Can you carry on the news story below about former Trumbull County maintenance director Tony Delmont's benefits, starting right after its last sentence?

===== READING PASSAGE

His retirement account has been frozen.
By STEPHEN SIFF
VINDICATOR TRUMBULL STAFF
WARREN -- Tony Delmont, former maintenance director for Trumbull County, has been pushed off workers' compensation.
After a hearing in Youngstown last month, the Ohio Industrial Commission ruled Delmont has reached maximum medical recovery from a 2003 workplace accident and terminated his benefits. He was receiving $2,852 a month tax-free on the claim, despite having been fired by county commissioners after an indictment for bribery, theft in office and money laundering. He pleaded guilty in April.
Although he will no longer receive workers' compensation, Delmont remains eligible for retirement benefits through the Public Employees Retirement System, officials say. Access to his account, however, has been frozen, officials say.
Under the plea agreement reached with prosecutors, Delmont can keep his retirement benefits if he cooperates fully in the ongoing probe. He also agreed to repay $50,000 to the county.
The restitution has not been made, assistant county prosecutor Chris Becker said.
After 30 years service, PERS offers public employees up to 85 percent of their salaries, officials say. Delmont won't be eligible for the full amount, however, because he has only 28 years service as a county employee.

==========
===== PROVIDED DATA

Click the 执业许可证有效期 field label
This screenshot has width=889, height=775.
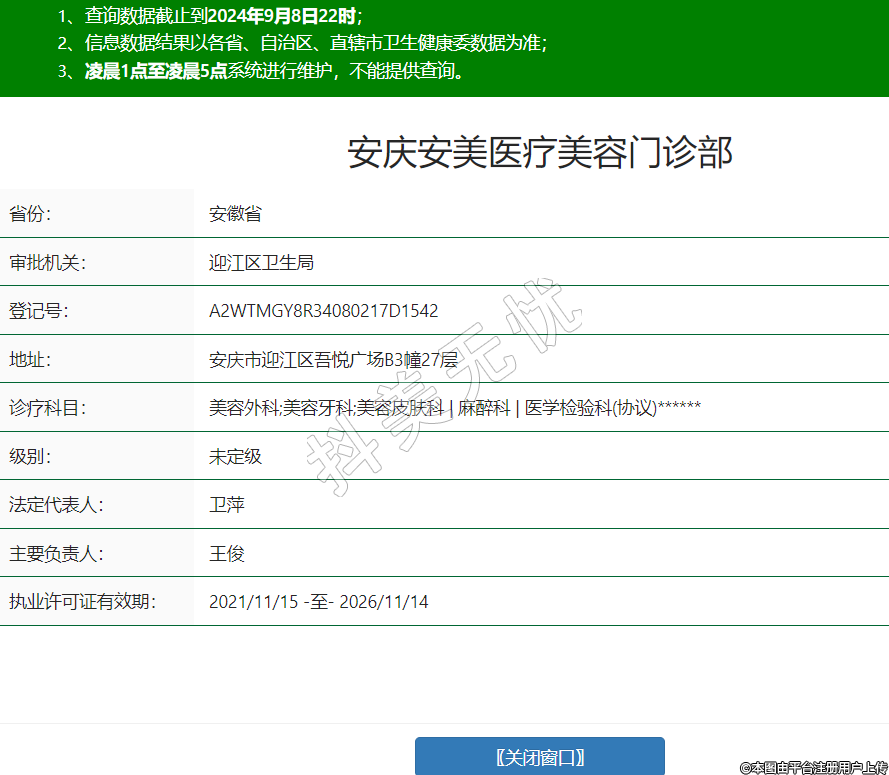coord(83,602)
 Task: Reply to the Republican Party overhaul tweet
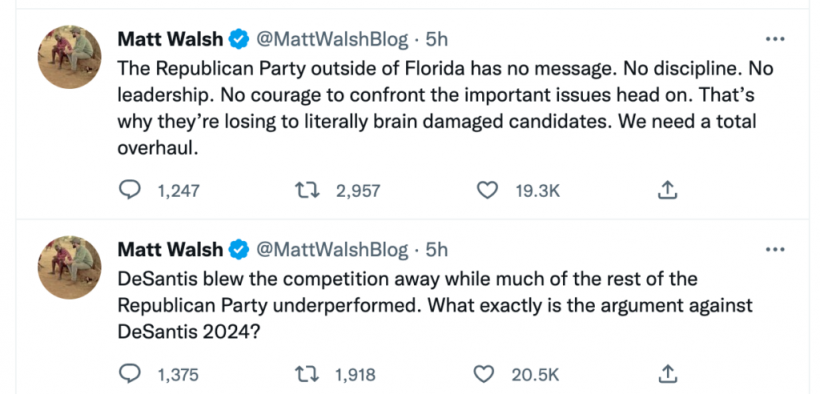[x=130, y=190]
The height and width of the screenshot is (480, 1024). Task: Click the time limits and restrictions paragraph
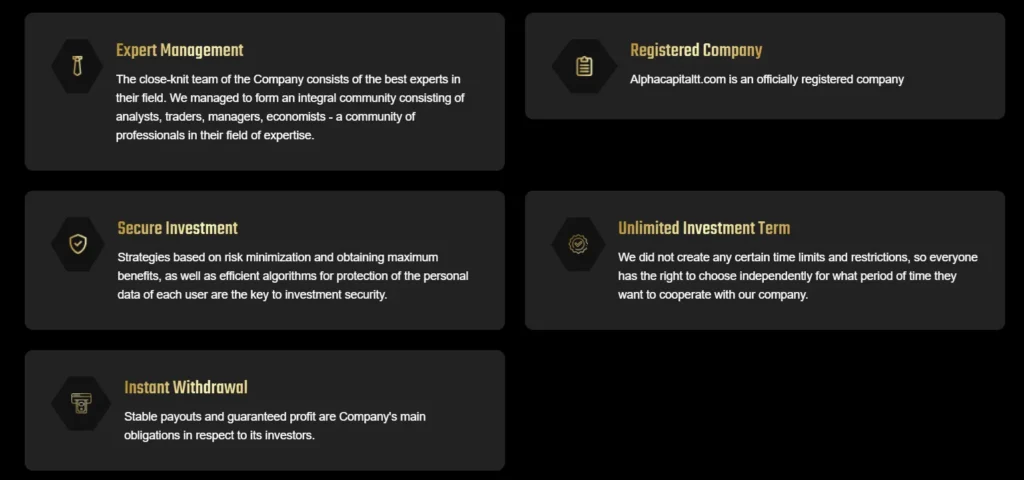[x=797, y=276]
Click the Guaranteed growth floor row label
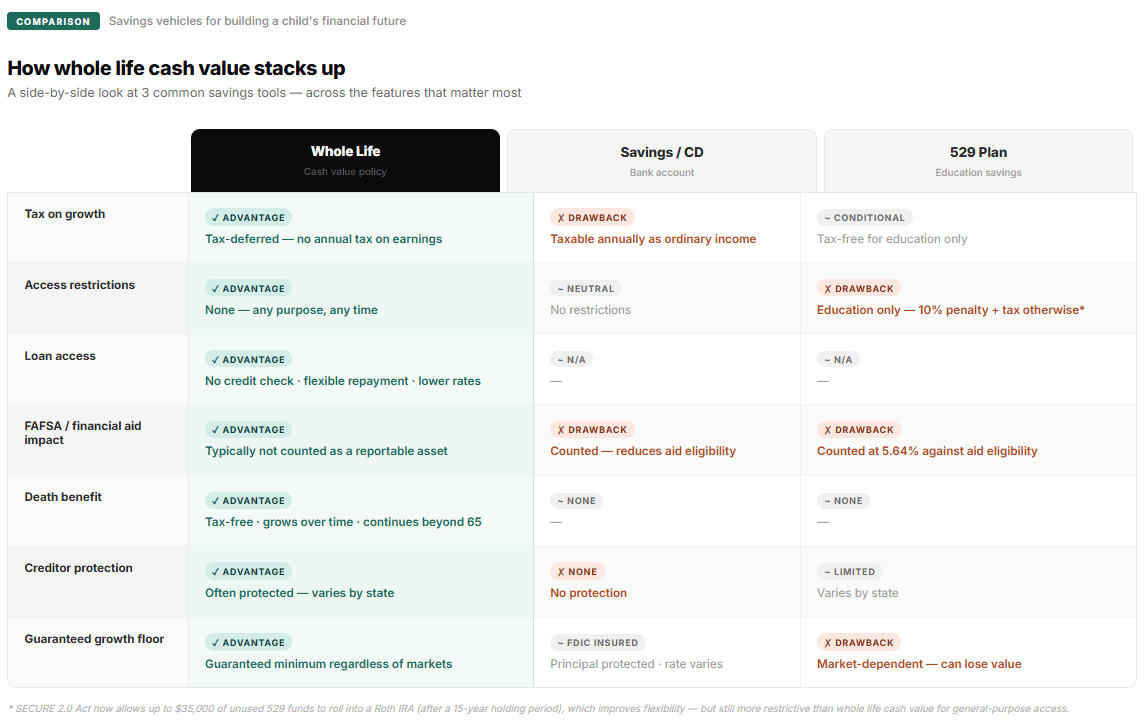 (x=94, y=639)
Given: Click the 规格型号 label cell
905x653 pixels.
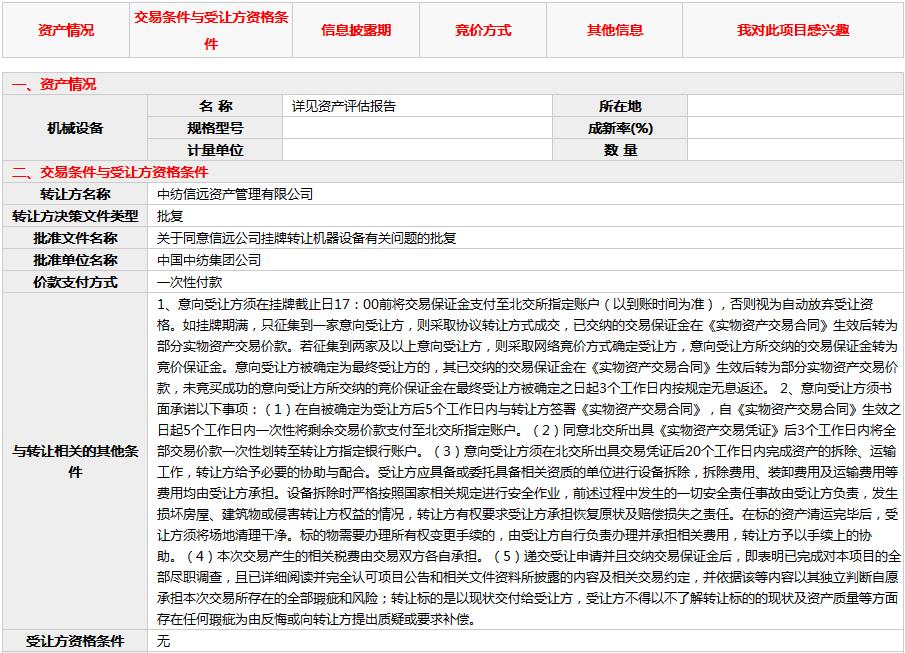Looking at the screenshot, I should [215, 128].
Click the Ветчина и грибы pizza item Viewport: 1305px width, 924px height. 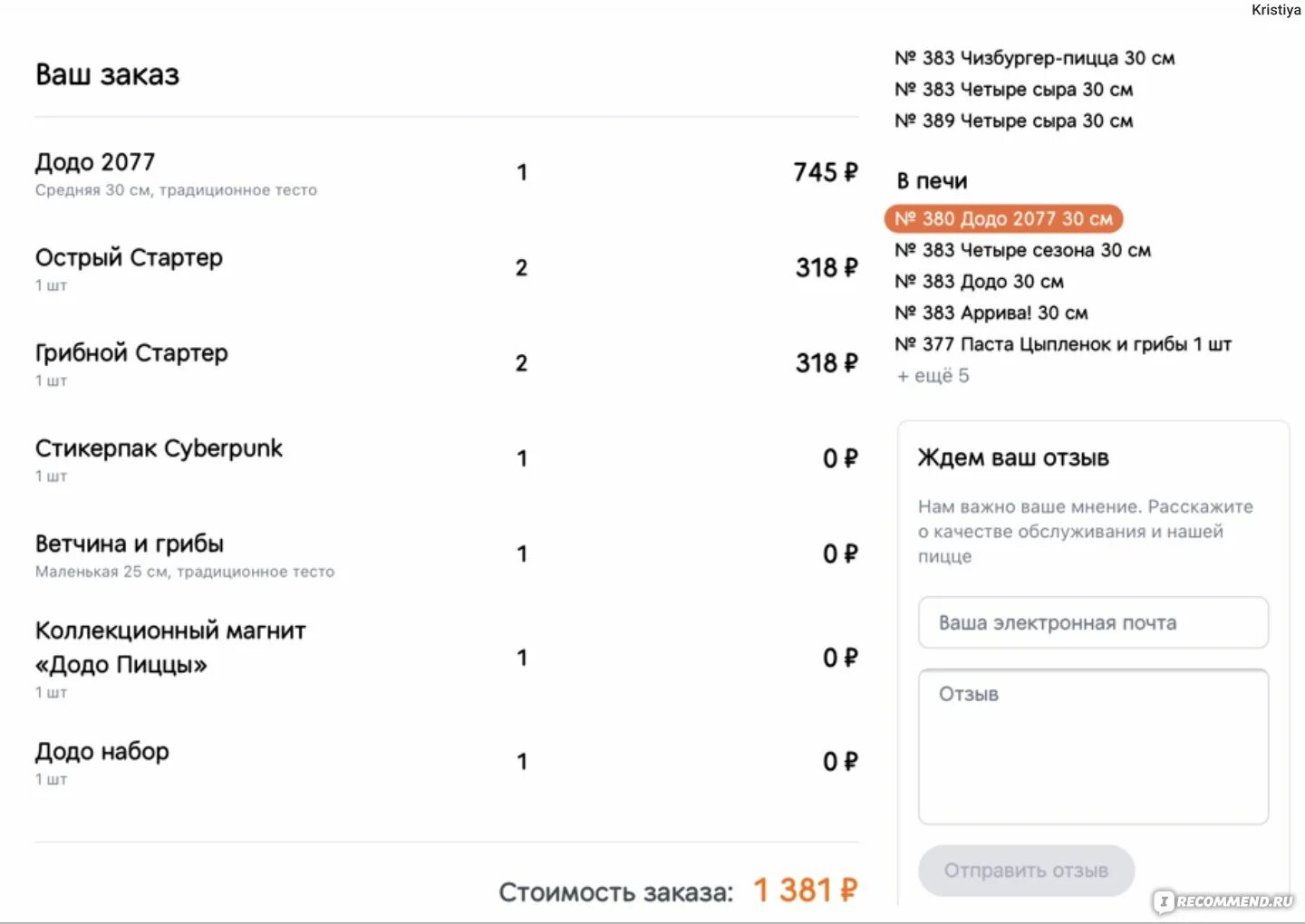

==========

### WRITTEN REPLY
Prosecutors say that in August 2002, Delmont used a $3,500 bribe from heating repairman Dennis Pirko to buy PERS credit. Pirko faces felony theft and bribery charges in Trumbull County Common Pleas Court. Prosecutors say Pirko's one-man company, Northern Engineering, billed Trumbull County $327,000 for parts and labor since 1997. Pirko is free on $50,000 bond.
Delmont's workers' comp claim originated from a snowplow accident in February 2003, just as a local grand jury was beginning to look into purchasing practices by his department.
He claimed that he injured his back, neck, arm and leg when the county snowplow he was driving drifted into a ditch. Plowing was not part of Delmont's regular duties, and he was not hospitalized for the injuries.
In an affidavit with his guilty plea, Delmont said that county commissioners and the county sheriff were aware of a scheme that defrauded taxpayers of $400,000 through excessive and unwarranted maintenance purchases.
Two salesmen have pleaded guilty to participating in the scheme.